Au Titre XV - De l’Union européenne, l’article 88-1 rappelle que « La République participe à l’Union européenne constituée d’Etats qui ont choisi librement d’exercer en commun certaines de leurs compétences en vertu du traité sur l’Union européenne et du traité sur le fonctionnement européen, tels qu’ils résultent du traité signé à Lisbonne le 13 décembre 2007 ». C’est une façon à peine voilée de dire que lesdits traités sont « associés » à notre Constitution, et qu’il appartient à ceux qui veulent en savoir plus d’aller les explorer.
En même temps, cela permet de ne pas exposer à la vue l’étendue et les domaines principaux de dépendance de la France envers l’UE et ses autres « partenaires ».
 
Assez abstraits et sibyllins, les articles 88-2 à 88-7 traitent surtout de questions de procédures concernant le cheminement, l’adoption et la contestation d’actes législatifs européens, notamment sur le respect du principe de subsidiarité. Ils sont visiblement destinés à des spécialistes.
 
Cela paraît un peu maigre si l’on considère que l’intégration à l’UE a nécessité pas moins de 6 révisions de la Constitution française depuis 1992, qui ont eu pour objets principaux ses mises en conformité avec les traités, jusqu’à celui de Lisbonne en 2008… en attendant les suivantes.
 
De la Charte de l’environnement de 2004
 
La Charte introduit trois grands principes, ceux de prévention, de précaution et pollueur-payeur. Dix articles précisent les droits et libertés définis dans la Charte. Ils sont précédés de sept alinéas qui disposent :
 
« Que les ressources et les équilibres naturels ont conditionné l’émergence de l’humanité ;
 
Que l’avenir et l’existence même de l’humanité sont indissociables de son milieu naturel ;
 
Que l’environnement est le patrimoine commun des êtres humains ;
 
Que l’homme exerce une influence croissante sur les conditions de la vie et sur sa propre évolution ;
 
Que la diversité biologique, l’épanouissement de la personne et le progrès des sociétés humaines sont affectés par certains modes de consommation ou de production et par l’exploitation excessive des ressources naturelles ;
 
Que la préservation de l’environnement doit être recherchée au même titre que les autres intérêts fondamentaux de la Nation ;
 
Qu’afin d’assurer un développement durable, les choix destinés à répondre aux besoins du présent ne doivent pas compromettre la capacité des générations futures et des autres peuples à satisfaire à leurs propres besoins ».

....

__Votre travail__.
**1.** D'après l'extrait choisi, combien de révisions de la Constitution française l'intégration à l'Union européenne a-t-elle exigées depuis 1992 ?
**2.** Indiquez, s'il vous plaît, si chacune de ces affirmations s'accorde avec l'extrait choisi, en citant les mots décisifs : (a) la Charte de l'environnement introduit trois grands principes ; (b) les articles 88-2 à 88-7 s'adressent au grand public ; (c) dix alinéas précèdent les articles de la Charte.
**3.** Poursuivez l'extrait choisi sur la Constitution et la Charte de l'environnement à partir de sa dernière phrase.
Les entrées ne sont d'aucune utilité ici.

....

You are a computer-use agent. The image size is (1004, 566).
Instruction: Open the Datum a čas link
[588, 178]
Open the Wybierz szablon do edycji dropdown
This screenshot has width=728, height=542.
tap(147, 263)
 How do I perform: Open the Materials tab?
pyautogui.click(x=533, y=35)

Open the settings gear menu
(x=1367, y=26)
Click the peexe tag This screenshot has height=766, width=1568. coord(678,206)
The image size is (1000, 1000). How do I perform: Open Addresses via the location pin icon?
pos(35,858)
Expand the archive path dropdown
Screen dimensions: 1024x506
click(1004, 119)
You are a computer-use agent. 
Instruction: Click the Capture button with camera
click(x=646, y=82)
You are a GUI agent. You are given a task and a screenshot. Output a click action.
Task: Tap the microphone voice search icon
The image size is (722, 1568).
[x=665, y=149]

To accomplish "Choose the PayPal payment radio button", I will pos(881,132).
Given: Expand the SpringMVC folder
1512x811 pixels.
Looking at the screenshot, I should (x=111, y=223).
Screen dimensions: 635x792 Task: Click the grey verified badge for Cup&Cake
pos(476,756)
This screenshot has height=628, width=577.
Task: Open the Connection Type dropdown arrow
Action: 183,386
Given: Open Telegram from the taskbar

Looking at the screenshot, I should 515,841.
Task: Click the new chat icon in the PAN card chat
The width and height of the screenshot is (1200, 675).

....

__Réponses dans l'ordre__.
**1.** Pas moins de six révisions.

**2.**
(a) Oui : « La Charte introduit trois grands principes, ceux de prévention, de précaution et pollueur-payeur ».
(b) Non : « Ils sont visiblement destinés à des spécialistes. »
(c) Non : « Ils sont précédés de sept alinéas qui disposent ».

**3.**
 
Même s’ils ont une valeur constitutionnelle, aucun de ces alinéas, pas plus qu’un article de la Charte, n’institue un droit ou une liberté que la Constitution garantit (12). Ils ne peuvent donc être invoqués dans le but de sanctionner uniquement la méconnaissance de droits et libertés garantis par la Constitution. Et c’est un des points où le bât blesse, un « défaut » majeur auquel la Convention citoyenne pour le climat voudrait remédier.
 
Parmi les 10 articles, le 1er stipule que « Chacun a le droit de vivre dans un environnement équilibré », et le 2ème, que « Toute personne a le devoir de prendre part à la préservation et à l’amélioration de l’environnement ». A l’article 4 : « Toute personne doit contribuer à la réparation des dommages qu’elle cause à l’environnement, dans les conditions définies par la loi ». A l’article 6, « Les politiques publiques doivent promouvoir un développement durable. A cet effet, elles concilient la protection et la mise en valeur de l’environnement, le développement économique et le progrès social ». A l’article 10 « La présente Charte inspire l’action européenne et internationale de la France » (13).
 
Vers un référendum pour introduire la défense du climat dans la Constitution
 
L’Accord de Paris sur le climat visait à : - limiter le réchauffement de la planète à 2%, puis à 1,5% « sur le long terme » ; - renforcer les capacités des pays à faire face aux conséquences du réchauffement climatique.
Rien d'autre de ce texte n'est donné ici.